Return to PJ Online Home Page
The Pharmaceutical Journal Vol 264 No 7078 p42
January 8, 2000 Onlooker

Fatal freeze

penguin cartoon Several suggestions have been made to explain the factors which were involved in the disastrous outcome of Robert Falcon Scott's race to the South Pole in 1911-12, in which his returning party died in a blizzard. According to a report published in Science for November 19, 1999, the reason for the disaster was an extraordinarily cold spell of weather affecting Antarctica in March, 1912. It could not have been foreseen, and it made all the difference between survival and death.
Scott and his party reached the Pole in January, a month after the achievement of Roald Amundsen. On their return journey the loss of a member of the team and of the ponies used to pull the sleds seriously retarded their progress, and bad weather closed in on them. Scott and his companions Wilson, Oates and Bowers were trapped in their tent in March by continuous blizzards and temperatures reaching as low as –38C which developed in less than a week. In his journals, Scott recorded on several occasions a temperature below –40C indeed.

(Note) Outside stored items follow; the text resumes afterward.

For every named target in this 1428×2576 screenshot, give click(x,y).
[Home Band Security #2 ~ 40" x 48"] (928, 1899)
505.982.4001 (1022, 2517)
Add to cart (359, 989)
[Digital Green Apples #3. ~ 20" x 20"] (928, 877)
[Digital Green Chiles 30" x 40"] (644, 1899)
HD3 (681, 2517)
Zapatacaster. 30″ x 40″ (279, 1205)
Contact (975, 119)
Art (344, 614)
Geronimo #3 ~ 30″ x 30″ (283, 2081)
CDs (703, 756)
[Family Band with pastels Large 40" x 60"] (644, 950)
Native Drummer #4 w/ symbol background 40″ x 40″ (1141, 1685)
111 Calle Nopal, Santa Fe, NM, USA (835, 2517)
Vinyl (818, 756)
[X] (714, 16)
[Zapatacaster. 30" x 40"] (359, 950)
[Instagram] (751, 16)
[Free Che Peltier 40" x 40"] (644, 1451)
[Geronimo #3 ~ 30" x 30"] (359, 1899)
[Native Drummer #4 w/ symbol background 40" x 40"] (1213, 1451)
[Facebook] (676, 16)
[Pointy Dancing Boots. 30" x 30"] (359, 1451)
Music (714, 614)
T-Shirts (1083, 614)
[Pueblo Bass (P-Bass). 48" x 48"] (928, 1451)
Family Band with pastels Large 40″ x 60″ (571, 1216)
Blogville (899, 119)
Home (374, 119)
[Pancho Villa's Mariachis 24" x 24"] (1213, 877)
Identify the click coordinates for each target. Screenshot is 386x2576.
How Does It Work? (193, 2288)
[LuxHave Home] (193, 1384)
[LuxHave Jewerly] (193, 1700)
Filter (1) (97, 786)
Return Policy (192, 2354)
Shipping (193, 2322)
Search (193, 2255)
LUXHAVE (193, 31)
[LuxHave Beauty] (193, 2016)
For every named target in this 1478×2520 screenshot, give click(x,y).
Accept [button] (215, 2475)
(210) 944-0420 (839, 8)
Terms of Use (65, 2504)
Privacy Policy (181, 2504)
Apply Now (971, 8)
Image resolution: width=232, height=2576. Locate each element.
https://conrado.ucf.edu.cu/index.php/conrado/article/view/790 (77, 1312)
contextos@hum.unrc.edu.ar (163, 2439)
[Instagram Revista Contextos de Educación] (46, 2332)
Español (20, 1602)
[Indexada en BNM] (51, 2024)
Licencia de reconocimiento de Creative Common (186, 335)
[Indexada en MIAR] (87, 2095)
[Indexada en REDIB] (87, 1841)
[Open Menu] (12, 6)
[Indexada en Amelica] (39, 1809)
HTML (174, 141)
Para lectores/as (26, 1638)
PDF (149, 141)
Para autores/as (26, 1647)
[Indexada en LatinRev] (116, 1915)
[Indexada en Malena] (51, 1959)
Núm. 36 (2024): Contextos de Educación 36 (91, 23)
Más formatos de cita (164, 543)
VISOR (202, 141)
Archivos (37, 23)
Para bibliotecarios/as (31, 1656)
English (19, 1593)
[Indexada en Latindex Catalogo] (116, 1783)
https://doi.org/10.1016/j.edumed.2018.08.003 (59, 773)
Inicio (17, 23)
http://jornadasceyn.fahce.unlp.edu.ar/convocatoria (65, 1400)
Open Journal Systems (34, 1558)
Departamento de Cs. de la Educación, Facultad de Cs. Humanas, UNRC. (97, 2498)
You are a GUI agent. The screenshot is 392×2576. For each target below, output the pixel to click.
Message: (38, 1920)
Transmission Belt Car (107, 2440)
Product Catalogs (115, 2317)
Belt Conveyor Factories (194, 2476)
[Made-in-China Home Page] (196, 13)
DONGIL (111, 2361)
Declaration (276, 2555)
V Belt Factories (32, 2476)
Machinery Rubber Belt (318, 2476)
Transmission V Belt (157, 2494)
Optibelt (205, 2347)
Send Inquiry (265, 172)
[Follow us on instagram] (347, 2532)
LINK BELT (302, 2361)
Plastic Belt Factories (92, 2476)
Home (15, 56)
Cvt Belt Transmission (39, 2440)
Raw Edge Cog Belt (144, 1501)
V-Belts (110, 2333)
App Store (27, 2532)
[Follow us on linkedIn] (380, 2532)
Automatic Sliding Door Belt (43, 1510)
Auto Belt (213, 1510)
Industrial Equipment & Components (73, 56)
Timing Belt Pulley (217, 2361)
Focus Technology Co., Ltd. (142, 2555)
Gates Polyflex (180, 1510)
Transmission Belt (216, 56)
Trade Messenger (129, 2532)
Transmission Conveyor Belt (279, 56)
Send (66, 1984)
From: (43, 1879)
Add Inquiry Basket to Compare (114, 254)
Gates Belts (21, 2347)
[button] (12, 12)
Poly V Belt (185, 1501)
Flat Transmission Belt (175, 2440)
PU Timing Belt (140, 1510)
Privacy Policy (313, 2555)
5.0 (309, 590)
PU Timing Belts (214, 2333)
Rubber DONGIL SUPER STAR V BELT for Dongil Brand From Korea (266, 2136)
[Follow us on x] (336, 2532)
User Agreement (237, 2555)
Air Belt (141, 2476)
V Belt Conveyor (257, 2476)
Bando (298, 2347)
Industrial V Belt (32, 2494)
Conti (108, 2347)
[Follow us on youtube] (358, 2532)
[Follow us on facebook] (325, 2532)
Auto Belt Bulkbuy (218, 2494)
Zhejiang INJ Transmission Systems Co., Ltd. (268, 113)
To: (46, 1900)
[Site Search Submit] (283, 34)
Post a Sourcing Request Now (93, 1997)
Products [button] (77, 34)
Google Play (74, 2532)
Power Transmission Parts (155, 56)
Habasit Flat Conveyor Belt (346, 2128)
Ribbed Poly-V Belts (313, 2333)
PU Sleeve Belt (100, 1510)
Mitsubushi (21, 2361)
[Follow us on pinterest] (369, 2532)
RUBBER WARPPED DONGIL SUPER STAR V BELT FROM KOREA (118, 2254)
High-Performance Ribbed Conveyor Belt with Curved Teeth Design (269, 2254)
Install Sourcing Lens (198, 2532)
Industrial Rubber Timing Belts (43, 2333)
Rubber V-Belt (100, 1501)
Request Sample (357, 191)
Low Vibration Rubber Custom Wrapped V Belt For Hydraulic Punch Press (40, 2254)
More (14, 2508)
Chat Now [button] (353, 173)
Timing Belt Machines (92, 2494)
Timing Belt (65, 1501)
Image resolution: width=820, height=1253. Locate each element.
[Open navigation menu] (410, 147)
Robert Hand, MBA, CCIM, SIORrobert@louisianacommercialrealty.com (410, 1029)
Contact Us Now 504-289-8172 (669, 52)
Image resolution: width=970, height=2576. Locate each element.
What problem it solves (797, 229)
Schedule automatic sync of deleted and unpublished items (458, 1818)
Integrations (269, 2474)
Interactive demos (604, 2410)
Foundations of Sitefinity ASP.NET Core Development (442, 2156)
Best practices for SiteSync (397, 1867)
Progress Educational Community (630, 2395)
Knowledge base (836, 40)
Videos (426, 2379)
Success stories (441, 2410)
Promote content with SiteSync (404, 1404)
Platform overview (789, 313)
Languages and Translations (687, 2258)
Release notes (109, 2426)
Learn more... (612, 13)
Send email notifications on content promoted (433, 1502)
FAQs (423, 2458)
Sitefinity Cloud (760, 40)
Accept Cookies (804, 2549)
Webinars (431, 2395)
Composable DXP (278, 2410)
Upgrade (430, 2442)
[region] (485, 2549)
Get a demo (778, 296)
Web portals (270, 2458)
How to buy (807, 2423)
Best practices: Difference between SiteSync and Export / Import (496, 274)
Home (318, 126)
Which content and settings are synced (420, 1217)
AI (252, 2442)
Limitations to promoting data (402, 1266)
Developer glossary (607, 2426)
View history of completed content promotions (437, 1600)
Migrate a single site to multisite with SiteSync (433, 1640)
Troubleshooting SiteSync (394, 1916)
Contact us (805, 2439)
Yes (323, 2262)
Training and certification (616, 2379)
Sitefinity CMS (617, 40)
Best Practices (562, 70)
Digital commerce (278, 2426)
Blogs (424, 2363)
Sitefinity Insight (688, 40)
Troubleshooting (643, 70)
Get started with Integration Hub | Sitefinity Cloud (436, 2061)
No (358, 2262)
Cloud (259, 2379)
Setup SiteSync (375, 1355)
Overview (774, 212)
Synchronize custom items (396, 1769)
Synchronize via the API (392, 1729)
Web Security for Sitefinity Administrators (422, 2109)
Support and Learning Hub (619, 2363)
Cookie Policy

Scientists in the United States have now traced monthly temperatures over a period of 15 years, recorded at four automated weather stations along the route followed by Scott's party during the retreat towards their base in 1912. Late February and early March were some seven degrees warmer than the figures mentioned by Scott in his journals. Moreover, on his journey Scott had carried the records of Ernest Shackleton, which conveyed warmer conditions than those in 1912. Thus, it seems clear that the disastrous outcome of Scott's expedition must be attributed, as many have suggested, to an atmospheric freak which nobody could have foreseen, and not to bad planning or sickness which other critics have invoked.